Creative writing and creative practice
Group Members
Joanna Nadin
Joanna writes novels for teenagers and adults that explore shifting identities, particularly related to class, as well as books for younger children celebrating curiosity and non-conformity, often through the device of comedy. She’s been nominated three times for the Carnegie Medal, and shortlisted for the Lollies and Roald Dahl Funny Prize, while the TV adaptation of Joe All Alone is now a BAFTA-winning and Emmy-nominated BBC drama.
Mimi Thebo
Mimi writes narratives for young teens - mainly about recovering from trauma and about our connection to a natural world that has been compromised and mediated by human activities. Her stories are hopeful, but realistic and are centred on the life of the family.

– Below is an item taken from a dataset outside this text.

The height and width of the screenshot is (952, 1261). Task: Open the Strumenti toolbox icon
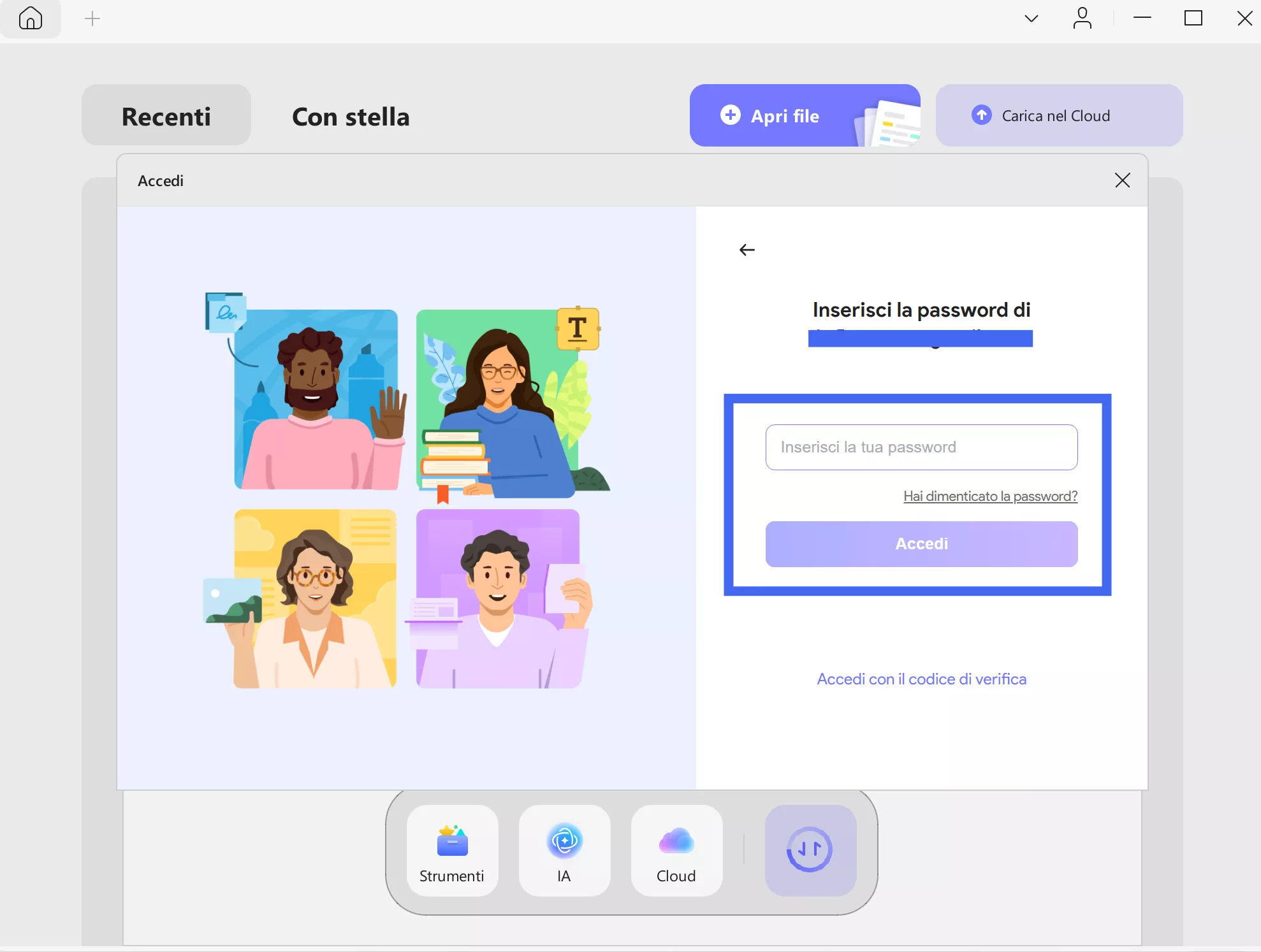[452, 851]
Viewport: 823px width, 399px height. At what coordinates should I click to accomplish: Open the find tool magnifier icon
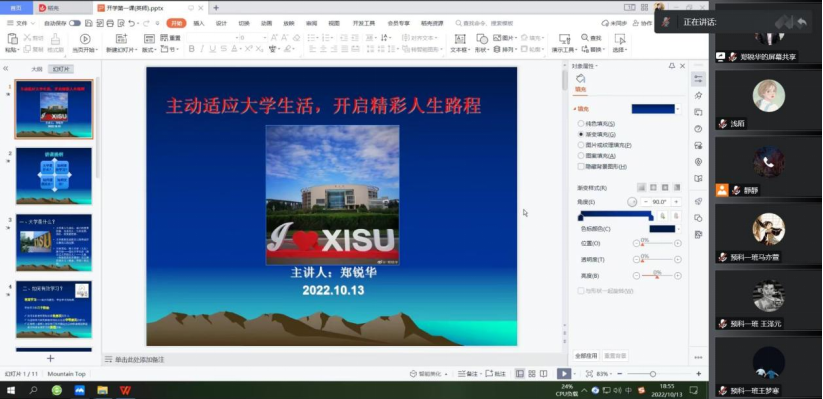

She had been nominated and short-listed for many literary prizes and was nominated for the Carnegie Medal in both 2017 and 2018.
Carrie Etter
Carrie is interested in articulating trauma through innovation in contemporary poetry and short fiction. Her poetry ranges from the linguistically innovative to the elliptical lyric to the verse novel, and she has particular interests in prose poetry, ecopoetry, and poetry engaging with classical mythology. Her most recent collection, The Weather in Normal (2018), in part addresses the climate crisis, particularly its effects on the American Midwest.
Billy Kahora
Billy is currently working on a multi-vocal novel that attempts to capture a key political moment in Kenya during a Constitutional referendum. Based on this, his research interests are narrative voice, novelistic societal registers and multi-vocality. He is also interested in creative writing teaching histories and pedagogies and involved in past (and ongoing events) on the African continent around this.
Madhu Krishnan
Madhu’s current project looks, among other things, at the role of creative writing and practice in the production of decolonial knowledge. She is also interested in the figure of the writer as key activist in the project of social production, and the potential for creative-critical forms of writing to engage publics and decentre Eurocentric models of intellectual production.
Lesel Dawson
Lesel’s research focuses on the relationship between grief and creativity, examining how the imagination impacts loss and adaptive grieving. She is the Arts and Culture Lead for The Good Grief Festival and has collaborated with artists, theatre companies, charities and community organisations on a variety of grief-related creative outputs.
Michael Kalisch
Michael is a Leverhulme Early Career Fellow, working on modern and contemporary American literature. He is particularly interested in connections between the history of the novel and the history of ideas; in Jewish American writing; in creative-critical practice; in the institutional contexts of literary production; and in minor and ‘failed’ writers and literary forms.
Noreen Masud
Noreen’s research centres on the literature of the early-to-mid-twentieth-century, particularly Stevie Smith, Edith Sitwell, D. H. Lawrence, Gertrude Stein and Willa Cather. She works on writers who, in one way or another, disrupt narratives about what good literature should be or do: who present themselves variously as absurd, unrevealing, embarrassing, or useless.
Jessica Moor
Jessica Moor is a novelist whose work explores themes of feminism, victimhood, complicity and female agency. She is particularly interested in narratives that examine violence against women and girls. She was an Observer Best Debut Novelist of 2020, and her work has been long listed for the Desmond Elliot prize and shortlisted for the Mystery Writers of America Award. She was the winner of the 2022 Nouvelle Voix du Polar prize.
Tom Sperlinger
Tom Sperlinger is a Professor in the English Department. He is author of a memoir, Romeo and Juliet in Palestine (2015), co-author of Who are universities for? (2018), and is completing a book called A Man Who Wasn’t There. He has published journalism of various kinds and poetry.
William Wootten
William is a poet and critic. He has published on many modern and contemporary poets, including Walter de la Mare, Edward Thomas, Thom Gunn, Geoffrey Hill, Ted Hughes, Sylvia Plath and Peter Porter and is currently working on the psychology of verse form.